> **TASK**
Recast the material from its first line up to and including the line containing "This screenshot has height=607, width=1080." as a numbered list, omitting any blank lines.

> **EXERCISE DATA**
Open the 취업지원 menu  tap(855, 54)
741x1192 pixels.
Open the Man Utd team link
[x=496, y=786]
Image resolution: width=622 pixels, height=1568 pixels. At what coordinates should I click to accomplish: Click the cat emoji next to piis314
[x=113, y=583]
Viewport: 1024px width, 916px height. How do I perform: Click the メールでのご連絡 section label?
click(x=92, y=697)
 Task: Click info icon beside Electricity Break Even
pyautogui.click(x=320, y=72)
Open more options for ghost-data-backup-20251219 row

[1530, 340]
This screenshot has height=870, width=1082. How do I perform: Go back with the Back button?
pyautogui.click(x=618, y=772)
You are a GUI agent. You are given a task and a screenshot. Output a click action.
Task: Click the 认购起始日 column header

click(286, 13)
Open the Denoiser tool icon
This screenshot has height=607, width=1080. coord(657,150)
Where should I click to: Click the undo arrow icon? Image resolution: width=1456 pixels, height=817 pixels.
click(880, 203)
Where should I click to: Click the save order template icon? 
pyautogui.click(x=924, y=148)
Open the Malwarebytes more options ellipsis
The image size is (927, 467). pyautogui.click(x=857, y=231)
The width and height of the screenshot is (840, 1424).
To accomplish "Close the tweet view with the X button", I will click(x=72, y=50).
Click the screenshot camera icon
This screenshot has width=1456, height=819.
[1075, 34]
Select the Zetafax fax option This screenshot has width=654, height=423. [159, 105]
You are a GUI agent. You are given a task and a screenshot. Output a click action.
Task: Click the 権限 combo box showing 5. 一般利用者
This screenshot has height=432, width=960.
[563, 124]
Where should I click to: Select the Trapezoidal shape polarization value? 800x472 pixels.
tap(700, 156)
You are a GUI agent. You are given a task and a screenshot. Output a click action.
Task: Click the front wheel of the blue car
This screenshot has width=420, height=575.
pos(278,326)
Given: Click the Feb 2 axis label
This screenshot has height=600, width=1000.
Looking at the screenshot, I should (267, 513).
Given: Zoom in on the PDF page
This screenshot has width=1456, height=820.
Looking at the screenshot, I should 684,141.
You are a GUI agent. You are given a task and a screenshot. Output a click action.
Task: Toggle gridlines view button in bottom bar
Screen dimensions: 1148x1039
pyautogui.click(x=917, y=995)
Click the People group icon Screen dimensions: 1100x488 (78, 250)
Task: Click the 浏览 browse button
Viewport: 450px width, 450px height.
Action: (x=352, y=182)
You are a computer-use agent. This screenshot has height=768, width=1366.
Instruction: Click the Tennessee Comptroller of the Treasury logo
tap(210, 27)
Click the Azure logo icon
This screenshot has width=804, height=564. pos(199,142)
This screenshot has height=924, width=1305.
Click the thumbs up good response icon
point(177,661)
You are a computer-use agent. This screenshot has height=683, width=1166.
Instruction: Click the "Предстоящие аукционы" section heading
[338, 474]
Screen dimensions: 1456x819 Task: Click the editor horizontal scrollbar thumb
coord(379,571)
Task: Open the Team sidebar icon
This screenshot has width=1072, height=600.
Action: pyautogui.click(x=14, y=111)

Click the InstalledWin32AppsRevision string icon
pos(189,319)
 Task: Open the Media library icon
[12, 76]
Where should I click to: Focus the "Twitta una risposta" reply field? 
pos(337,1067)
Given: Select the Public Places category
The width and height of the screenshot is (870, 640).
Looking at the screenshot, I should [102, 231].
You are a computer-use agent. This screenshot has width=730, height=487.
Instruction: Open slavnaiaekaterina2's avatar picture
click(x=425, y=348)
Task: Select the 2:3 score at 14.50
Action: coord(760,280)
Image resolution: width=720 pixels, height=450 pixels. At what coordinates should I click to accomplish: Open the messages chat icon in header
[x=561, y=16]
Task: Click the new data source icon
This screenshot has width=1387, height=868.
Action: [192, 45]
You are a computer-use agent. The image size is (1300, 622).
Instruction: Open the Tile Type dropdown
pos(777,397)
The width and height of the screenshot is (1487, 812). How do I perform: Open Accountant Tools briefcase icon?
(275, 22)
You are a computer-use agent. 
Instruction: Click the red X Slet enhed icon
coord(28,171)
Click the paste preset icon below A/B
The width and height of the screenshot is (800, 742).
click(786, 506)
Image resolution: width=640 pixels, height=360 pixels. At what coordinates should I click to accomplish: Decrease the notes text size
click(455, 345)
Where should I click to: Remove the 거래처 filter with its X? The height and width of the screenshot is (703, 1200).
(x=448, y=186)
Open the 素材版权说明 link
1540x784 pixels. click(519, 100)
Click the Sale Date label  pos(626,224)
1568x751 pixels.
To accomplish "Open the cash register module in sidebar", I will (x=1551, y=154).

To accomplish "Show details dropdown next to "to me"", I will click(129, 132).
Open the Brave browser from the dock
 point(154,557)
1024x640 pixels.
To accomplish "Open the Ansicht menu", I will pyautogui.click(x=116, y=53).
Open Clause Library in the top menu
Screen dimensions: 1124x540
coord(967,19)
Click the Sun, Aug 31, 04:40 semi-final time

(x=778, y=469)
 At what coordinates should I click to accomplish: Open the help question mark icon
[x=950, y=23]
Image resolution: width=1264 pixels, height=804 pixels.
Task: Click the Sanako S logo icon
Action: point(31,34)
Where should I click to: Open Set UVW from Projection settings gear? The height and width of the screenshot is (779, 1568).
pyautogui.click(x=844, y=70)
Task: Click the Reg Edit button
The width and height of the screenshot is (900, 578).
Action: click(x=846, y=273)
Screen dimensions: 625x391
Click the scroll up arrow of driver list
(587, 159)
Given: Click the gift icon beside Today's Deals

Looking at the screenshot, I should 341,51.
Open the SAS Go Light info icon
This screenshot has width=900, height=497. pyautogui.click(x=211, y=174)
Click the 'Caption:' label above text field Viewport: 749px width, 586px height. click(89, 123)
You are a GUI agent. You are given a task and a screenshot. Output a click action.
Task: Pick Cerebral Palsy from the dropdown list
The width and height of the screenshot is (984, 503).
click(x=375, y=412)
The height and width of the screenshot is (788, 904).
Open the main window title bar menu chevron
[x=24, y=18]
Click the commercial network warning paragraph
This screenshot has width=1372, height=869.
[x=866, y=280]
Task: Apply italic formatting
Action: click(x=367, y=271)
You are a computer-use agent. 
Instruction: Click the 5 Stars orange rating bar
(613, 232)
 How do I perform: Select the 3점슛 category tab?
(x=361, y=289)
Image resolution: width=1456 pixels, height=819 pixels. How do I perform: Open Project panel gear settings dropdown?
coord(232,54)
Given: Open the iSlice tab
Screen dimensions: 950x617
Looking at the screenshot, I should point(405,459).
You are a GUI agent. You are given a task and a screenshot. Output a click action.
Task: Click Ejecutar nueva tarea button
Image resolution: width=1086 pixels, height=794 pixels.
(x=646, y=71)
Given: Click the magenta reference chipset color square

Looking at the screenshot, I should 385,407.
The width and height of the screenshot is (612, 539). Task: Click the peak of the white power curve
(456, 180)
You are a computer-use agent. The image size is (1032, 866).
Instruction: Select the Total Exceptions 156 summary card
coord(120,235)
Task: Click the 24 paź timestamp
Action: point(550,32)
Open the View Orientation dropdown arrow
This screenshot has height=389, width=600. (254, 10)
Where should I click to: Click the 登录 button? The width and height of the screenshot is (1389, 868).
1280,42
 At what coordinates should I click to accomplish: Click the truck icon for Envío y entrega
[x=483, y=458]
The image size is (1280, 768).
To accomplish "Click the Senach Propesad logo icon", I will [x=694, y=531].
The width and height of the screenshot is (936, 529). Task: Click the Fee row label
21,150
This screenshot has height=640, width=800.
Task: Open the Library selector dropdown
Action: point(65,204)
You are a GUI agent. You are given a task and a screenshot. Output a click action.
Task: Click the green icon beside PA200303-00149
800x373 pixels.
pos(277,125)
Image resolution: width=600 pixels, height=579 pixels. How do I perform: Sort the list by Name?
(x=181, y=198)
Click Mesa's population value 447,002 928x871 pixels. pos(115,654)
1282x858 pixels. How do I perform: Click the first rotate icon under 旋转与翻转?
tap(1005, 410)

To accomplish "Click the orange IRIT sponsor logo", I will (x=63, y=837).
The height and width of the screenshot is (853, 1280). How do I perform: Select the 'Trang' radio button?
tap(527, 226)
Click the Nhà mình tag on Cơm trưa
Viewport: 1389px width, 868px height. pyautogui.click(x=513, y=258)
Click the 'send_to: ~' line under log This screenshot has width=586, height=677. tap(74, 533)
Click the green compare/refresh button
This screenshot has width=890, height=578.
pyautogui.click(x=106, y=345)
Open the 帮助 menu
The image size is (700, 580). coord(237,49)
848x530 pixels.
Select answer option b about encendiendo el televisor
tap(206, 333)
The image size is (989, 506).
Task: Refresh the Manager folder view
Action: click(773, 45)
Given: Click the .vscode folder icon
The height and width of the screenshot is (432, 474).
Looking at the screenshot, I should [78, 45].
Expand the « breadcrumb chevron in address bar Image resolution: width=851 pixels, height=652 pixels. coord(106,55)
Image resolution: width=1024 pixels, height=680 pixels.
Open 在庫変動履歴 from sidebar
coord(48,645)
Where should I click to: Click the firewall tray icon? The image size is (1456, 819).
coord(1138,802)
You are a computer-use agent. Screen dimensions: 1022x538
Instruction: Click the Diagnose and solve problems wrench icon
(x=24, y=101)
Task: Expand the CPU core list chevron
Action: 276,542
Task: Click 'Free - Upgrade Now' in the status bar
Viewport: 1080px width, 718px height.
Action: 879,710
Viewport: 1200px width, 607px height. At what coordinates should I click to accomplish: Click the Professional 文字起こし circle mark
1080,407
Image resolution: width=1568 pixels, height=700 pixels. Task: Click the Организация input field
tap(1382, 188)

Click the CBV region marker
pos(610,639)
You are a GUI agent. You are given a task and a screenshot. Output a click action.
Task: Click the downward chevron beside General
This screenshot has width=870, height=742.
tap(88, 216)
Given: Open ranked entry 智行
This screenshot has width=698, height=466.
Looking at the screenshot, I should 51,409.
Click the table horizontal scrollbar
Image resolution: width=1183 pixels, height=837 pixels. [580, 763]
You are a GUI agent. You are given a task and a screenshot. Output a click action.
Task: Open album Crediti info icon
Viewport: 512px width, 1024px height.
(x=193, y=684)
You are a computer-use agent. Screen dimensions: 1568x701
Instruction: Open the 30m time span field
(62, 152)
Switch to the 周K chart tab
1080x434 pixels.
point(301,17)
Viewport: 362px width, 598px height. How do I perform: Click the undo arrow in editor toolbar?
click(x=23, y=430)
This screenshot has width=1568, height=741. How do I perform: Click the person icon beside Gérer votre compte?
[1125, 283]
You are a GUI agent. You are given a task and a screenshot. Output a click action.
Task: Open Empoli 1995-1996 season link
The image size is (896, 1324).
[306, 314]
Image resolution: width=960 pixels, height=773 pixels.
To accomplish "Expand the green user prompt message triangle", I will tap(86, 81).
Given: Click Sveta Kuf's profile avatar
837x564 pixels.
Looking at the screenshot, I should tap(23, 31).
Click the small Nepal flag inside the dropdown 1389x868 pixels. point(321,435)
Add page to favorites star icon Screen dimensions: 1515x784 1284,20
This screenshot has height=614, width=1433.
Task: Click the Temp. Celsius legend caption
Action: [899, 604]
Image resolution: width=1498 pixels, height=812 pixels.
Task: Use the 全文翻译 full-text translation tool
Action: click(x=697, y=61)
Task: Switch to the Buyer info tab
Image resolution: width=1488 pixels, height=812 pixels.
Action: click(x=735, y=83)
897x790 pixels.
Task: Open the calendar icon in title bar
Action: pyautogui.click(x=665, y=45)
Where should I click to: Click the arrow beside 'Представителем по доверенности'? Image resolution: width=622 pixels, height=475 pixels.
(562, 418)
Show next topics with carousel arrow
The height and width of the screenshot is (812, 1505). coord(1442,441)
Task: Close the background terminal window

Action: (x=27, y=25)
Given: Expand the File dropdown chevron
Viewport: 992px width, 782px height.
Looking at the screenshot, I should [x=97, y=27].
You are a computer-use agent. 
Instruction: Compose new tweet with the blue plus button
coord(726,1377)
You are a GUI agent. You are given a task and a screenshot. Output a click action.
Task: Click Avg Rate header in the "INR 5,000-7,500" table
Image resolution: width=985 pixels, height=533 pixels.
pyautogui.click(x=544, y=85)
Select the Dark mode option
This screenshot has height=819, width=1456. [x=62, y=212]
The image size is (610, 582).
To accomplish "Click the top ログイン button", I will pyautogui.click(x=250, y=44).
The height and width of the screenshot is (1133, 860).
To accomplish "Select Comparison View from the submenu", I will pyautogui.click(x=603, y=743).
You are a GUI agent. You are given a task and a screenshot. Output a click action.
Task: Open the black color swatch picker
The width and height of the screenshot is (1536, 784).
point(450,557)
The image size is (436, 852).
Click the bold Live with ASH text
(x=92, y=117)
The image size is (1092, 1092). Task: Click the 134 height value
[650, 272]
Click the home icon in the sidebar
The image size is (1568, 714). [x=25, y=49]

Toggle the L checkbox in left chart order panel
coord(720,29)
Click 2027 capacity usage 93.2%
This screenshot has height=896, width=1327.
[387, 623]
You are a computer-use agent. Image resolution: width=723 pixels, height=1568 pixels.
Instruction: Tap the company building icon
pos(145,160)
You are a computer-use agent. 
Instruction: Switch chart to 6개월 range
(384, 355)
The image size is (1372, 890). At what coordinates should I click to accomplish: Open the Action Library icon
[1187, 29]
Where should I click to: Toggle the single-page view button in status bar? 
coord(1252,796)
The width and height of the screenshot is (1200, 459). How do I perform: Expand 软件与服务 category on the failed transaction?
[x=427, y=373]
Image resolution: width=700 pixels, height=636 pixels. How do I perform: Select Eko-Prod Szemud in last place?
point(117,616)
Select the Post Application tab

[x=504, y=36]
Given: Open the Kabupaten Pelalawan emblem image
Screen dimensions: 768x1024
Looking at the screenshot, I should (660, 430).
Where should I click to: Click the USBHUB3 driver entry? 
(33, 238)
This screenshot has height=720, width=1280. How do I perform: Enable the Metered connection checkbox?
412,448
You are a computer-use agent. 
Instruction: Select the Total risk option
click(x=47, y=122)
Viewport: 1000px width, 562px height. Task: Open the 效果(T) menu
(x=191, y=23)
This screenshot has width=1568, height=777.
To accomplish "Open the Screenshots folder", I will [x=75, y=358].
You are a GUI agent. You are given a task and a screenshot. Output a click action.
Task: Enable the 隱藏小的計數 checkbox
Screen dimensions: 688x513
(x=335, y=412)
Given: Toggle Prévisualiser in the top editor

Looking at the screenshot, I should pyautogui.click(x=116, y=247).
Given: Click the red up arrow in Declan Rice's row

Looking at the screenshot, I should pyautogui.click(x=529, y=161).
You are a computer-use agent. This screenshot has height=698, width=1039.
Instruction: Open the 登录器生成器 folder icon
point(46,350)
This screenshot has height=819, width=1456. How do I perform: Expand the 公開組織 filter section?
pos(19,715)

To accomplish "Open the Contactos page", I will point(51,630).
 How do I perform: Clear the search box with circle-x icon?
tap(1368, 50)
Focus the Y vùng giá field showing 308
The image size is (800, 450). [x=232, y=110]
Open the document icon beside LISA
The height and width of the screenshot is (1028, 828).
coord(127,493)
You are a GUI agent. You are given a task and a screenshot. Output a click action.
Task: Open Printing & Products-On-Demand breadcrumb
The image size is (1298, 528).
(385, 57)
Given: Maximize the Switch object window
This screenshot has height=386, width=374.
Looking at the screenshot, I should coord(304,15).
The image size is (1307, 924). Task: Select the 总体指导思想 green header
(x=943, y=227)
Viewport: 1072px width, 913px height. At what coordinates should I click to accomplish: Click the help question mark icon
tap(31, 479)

> **TASK SOLUTION**
1. Open the 취업지원 menu  tap(855, 54)
2. 741x1192 pixels.
3. Open the Man Utd team link
4. [x=496, y=786]
5. Image resolution: width=622 pixels, height=1568 pixels. At what coordinates should I click to accomplish: Click the cat emoji next to piis314
6. [x=113, y=583]
7. Viewport: 1024px width, 916px height. How do I perform: Click the メールでのご連絡 section label?
8. click(x=92, y=697)
9.  Task: Click info icon beside Electricity Break Even
10. pyautogui.click(x=320, y=72)
11. Open more options for ghost-data-backup-20251219 row
12. [1530, 340]
13. This screenshot has height=870, width=1082. How do I perform: Go back with the Back button?
14. pyautogui.click(x=618, y=772)
15. You are a GUI agent. You are given a task and a screenshot. Output a click action.
16. Task: Click the 认购起始日 column header
17. click(286, 13)
18. Open the Denoiser tool icon
19. This screenshot has height=607, width=1080. coord(657,150)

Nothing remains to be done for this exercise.